#### [DIRECTIONS]
Retype the data that follows exactly. No pictures belong in the copy.

━━━━

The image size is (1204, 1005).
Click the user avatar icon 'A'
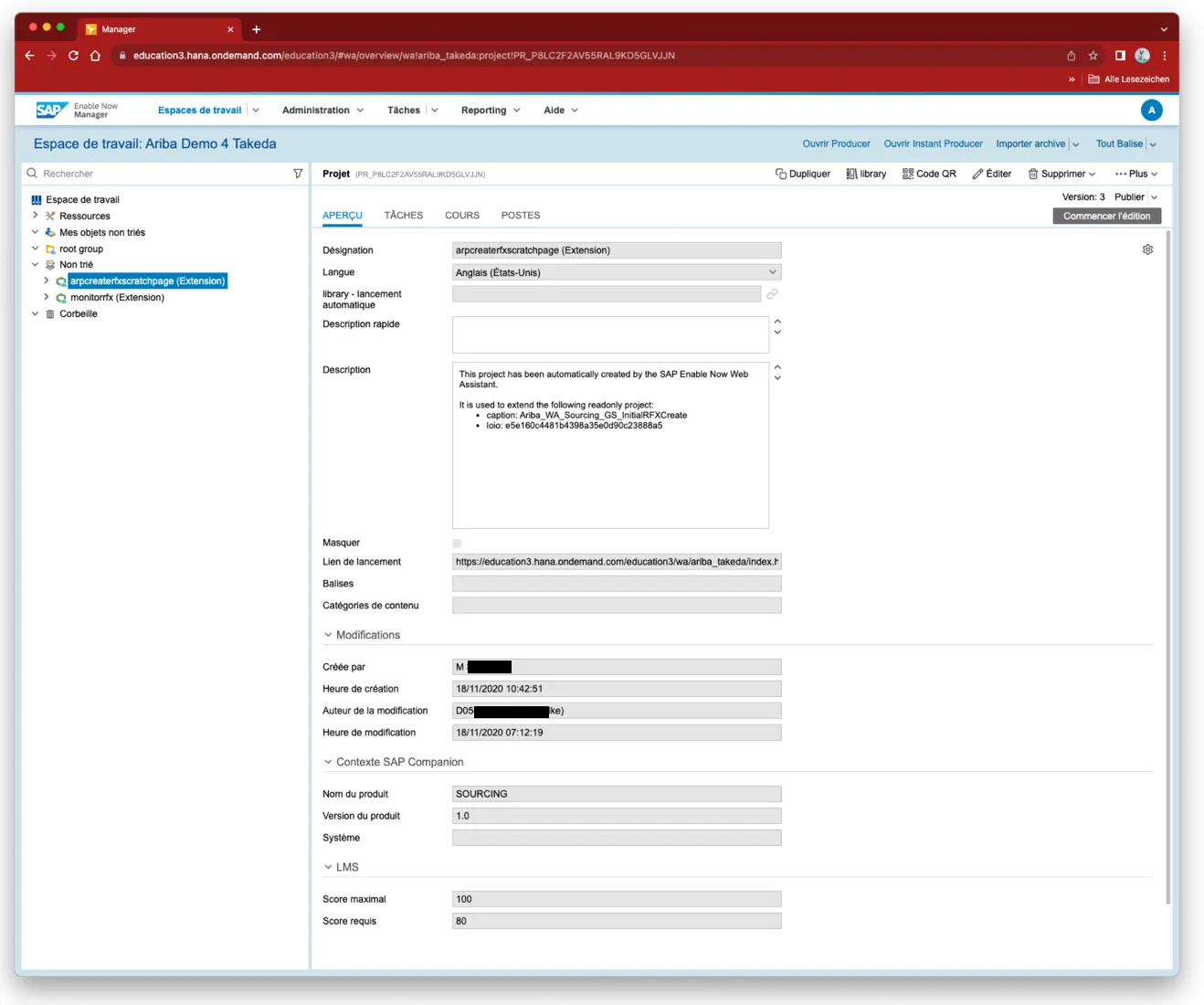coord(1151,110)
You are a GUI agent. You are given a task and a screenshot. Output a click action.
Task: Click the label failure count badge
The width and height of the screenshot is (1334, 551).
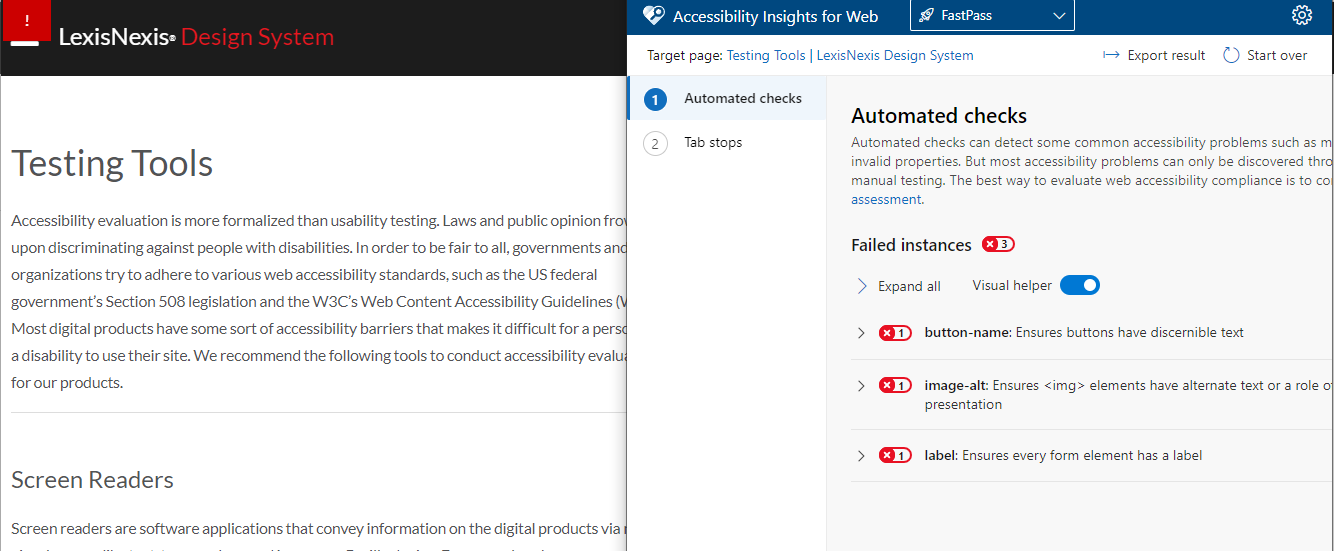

━━━━

#### [SOLUTION]
The image size is (1204, 1005).
Click the user avatar icon 'A'
coord(1151,110)
You are a GUI agent. You are given a task and a screenshot. Output a click action.
Task: Click the label failure count badge
The width and height of the screenshot is (1334, 551).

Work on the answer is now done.